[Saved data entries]
►

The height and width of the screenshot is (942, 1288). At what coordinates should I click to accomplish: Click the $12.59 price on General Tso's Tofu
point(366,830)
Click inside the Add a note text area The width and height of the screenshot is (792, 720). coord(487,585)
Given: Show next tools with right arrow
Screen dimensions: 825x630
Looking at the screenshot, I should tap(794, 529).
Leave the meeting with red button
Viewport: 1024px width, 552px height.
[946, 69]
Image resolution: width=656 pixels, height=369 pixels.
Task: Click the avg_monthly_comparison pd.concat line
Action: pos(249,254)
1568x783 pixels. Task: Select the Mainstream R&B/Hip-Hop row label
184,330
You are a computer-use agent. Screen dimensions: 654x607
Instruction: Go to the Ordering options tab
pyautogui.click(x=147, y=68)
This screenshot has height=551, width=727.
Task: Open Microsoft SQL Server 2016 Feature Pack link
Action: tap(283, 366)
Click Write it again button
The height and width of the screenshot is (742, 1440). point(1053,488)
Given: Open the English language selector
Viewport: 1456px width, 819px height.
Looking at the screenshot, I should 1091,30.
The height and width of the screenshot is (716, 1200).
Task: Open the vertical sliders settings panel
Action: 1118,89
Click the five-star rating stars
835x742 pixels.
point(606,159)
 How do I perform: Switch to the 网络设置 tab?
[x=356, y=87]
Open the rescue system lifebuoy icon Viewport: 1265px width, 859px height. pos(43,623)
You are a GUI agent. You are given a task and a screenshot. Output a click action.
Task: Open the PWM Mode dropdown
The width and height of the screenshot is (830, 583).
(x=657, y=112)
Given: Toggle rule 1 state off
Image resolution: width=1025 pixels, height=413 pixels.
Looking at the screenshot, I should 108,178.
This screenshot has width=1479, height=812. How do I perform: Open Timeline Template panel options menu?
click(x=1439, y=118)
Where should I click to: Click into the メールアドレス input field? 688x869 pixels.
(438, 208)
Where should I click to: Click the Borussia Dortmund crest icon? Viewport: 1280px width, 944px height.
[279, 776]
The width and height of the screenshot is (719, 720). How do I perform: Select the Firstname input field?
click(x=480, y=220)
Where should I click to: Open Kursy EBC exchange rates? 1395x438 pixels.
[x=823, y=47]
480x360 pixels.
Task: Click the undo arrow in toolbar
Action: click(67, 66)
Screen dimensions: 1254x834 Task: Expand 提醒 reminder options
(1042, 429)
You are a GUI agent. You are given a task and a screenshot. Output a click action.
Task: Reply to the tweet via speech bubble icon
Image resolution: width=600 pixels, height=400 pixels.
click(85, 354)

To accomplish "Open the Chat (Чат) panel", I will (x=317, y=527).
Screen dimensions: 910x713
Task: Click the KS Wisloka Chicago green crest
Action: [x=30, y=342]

◄

▸ WORK ORDER: Every line of the data must be written out again word for word.

▸ RESPONSE:
The height and width of the screenshot is (942, 1288). At what coordinates should I click to accomplish: Click the $12.59 price on General Tso's Tofu
point(366,830)
Click inside the Add a note text area The width and height of the screenshot is (792, 720). coord(487,585)
Given: Show next tools with right arrow
Screen dimensions: 825x630
Looking at the screenshot, I should tap(794, 529).
Leave the meeting with red button
Viewport: 1024px width, 552px height.
[946, 69]
Image resolution: width=656 pixels, height=369 pixels.
Task: Click the avg_monthly_comparison pd.concat line
Action: pos(249,254)
1568x783 pixels. Task: Select the Mainstream R&B/Hip-Hop row label
184,330
You are a computer-use agent. Screen dimensions: 654x607
Instruction: Go to the Ordering options tab
pyautogui.click(x=147, y=68)
This screenshot has height=551, width=727.
Task: Open Microsoft SQL Server 2016 Feature Pack link
Action: tap(283, 366)
Click Write it again button
The height and width of the screenshot is (742, 1440). point(1053,488)
Given: Open the English language selector
Viewport: 1456px width, 819px height.
Looking at the screenshot, I should 1091,30.
The height and width of the screenshot is (716, 1200).
Task: Open the vertical sliders settings panel
Action: 1118,89
Click the five-star rating stars
835x742 pixels.
point(606,159)
 How do I perform: Switch to the 网络设置 tab?
[x=356, y=87]
Open the rescue system lifebuoy icon Viewport: 1265px width, 859px height. pos(43,623)
You are a GUI agent. You are given a task and a screenshot. Output a click action.
Task: Open the PWM Mode dropdown
The width and height of the screenshot is (830, 583).
(x=657, y=112)
Given: Toggle rule 1 state off
Image resolution: width=1025 pixels, height=413 pixels.
Looking at the screenshot, I should 108,178.
This screenshot has width=1479, height=812. How do I perform: Open Timeline Template panel options menu?
click(x=1439, y=118)
Where should I click to: Click into the メールアドレス input field? 688x869 pixels.
(438, 208)
Where should I click to: Click the Borussia Dortmund crest icon? Viewport: 1280px width, 944px height.
[279, 776]
The width and height of the screenshot is (719, 720). How do I perform: Select the Firstname input field?
click(x=480, y=220)
Where should I click to: Open Kursy EBC exchange rates? 1395x438 pixels.
[x=823, y=47]
480x360 pixels.
Task: Click the undo arrow in toolbar
Action: click(67, 66)
Screen dimensions: 1254x834 Task: Expand 提醒 reminder options
(1042, 429)
You are a GUI agent. You are given a task and a screenshot. Output a click action.
Task: Reply to the tweet via speech bubble icon
Image resolution: width=600 pixels, height=400 pixels.
click(85, 354)

To accomplish "Open the Chat (Чат) panel", I will (x=317, y=527).
Screen dimensions: 910x713
Task: Click the KS Wisloka Chicago green crest
Action: [x=30, y=342]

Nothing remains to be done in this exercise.